Match the technology solution to the technical requirements and be mindful of technical debt.

Enterprise storage solutions for AI applications may require bespoke solutions in different vertical markets and business applications, such as human capital management, health and life sciences, government, financial services, manufacturing, supply chain, logistics, and so on. An enterprise that has a diversity of such functions, or even just one, ideally should seek data/AI infrastructure solutions that are well matched to their specific requirements. AI-ready infrastructure can help to accelerate deployment and should be compared to custom, more specialized configurations. But, beware! As technologies, innovations, applications, and requirements evolve, an enterprise runs the risk of incurring significant technical debt (which can be defined as “the cost of maintaining outdated systems as a cost-effective measure as opposed to investing in better solutions”). AI-ready data infrastructure is certainly liable to rapid requirements evolution and thus incurring significant technical debt. Thus, a data storage partner that offers non-disruptive upgrades to existing storage systems, racks, and controllers can keep enterprise AI rolling forward through the tidal wave of changes now and in the years ahead.

Be conscious of environmental impact.

Enterprise AI includes compute-intensive workloads, and those workloads are increasing year over year, not diminishing. Ideally, such operations should therefore evolve with minimal data center disruption, footprint, and environmental impact. For example, why manage racks and racks or rows and rows of servers and storage, when you can do more work in less than a single rack? How and where and when to deploy ESG (environmental, social, and governance) and Evergreen technologies are top-of-mind questions for most enterprise decision-makers these days. As enterprise AI requirements, applications, and expectations continue to grow and multiply, data center managers must consider how to meet those ESG and Evergreen goals and their TCO targets without multiplying the number of storage units (racks and rows and spinning disks) within the data center.

Here is a bonus consideration:

Why is this a “Top 9” list and not a “Top 10” list?
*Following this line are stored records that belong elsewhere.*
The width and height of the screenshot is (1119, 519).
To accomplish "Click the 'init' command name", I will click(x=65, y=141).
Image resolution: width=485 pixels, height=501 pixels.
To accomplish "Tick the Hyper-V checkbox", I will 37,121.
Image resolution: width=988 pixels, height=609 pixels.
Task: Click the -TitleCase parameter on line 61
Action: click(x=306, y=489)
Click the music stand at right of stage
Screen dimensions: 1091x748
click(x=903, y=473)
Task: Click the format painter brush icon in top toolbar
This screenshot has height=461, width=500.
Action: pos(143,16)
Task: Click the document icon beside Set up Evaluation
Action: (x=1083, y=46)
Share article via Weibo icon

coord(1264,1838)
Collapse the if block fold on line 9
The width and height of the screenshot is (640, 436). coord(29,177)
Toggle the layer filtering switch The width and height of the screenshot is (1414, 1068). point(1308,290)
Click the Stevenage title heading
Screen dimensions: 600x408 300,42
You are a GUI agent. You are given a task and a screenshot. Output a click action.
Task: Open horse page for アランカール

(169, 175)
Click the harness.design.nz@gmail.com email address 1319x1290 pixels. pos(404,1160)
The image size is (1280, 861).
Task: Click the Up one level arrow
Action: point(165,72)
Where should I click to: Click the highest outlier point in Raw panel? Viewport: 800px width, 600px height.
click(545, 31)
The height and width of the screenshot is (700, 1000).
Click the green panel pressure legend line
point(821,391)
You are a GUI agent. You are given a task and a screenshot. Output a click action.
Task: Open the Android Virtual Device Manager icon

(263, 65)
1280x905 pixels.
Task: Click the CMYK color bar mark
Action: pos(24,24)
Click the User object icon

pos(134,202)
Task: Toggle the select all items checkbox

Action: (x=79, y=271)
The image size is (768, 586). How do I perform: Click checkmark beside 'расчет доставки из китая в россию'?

Well, I considered writing a top 10 list, but I ended up with nine considerations and I didn’t want to force it to ten. There is a minor lesson here (and perhaps a tenth consideration, or 9.5): just because “we always did things a certain way” (e.g., top 10 lists are very common) doesn’t mean we should continue doing things that same way. AI is an excellent example of that—it is not only a force for digital transformation, but primarily it is a force for digital disruption. Think differently. Strategize differently. Plan differently. Expect novel outcomes. When was the last time (before now) that you thought about storage matters in the same thread as AI? It is good that you are doing so now because storage matters!

The considerations described above are already addressed in systems delivered by Pure Storage, which can provide additional tailored assistance for specific enterprise needs. Pure combines the latest NVIDIA DGX platforms (like A100 or H100) with FlashBlade//S™ to deliver AI-ready infrastructure solutions (like AIRI//S™) that meet the demands of data teams as well as the IT teams that run AI infrastructure, while ensuring lower TCO and higher ability to meet ESG and sustainability goals.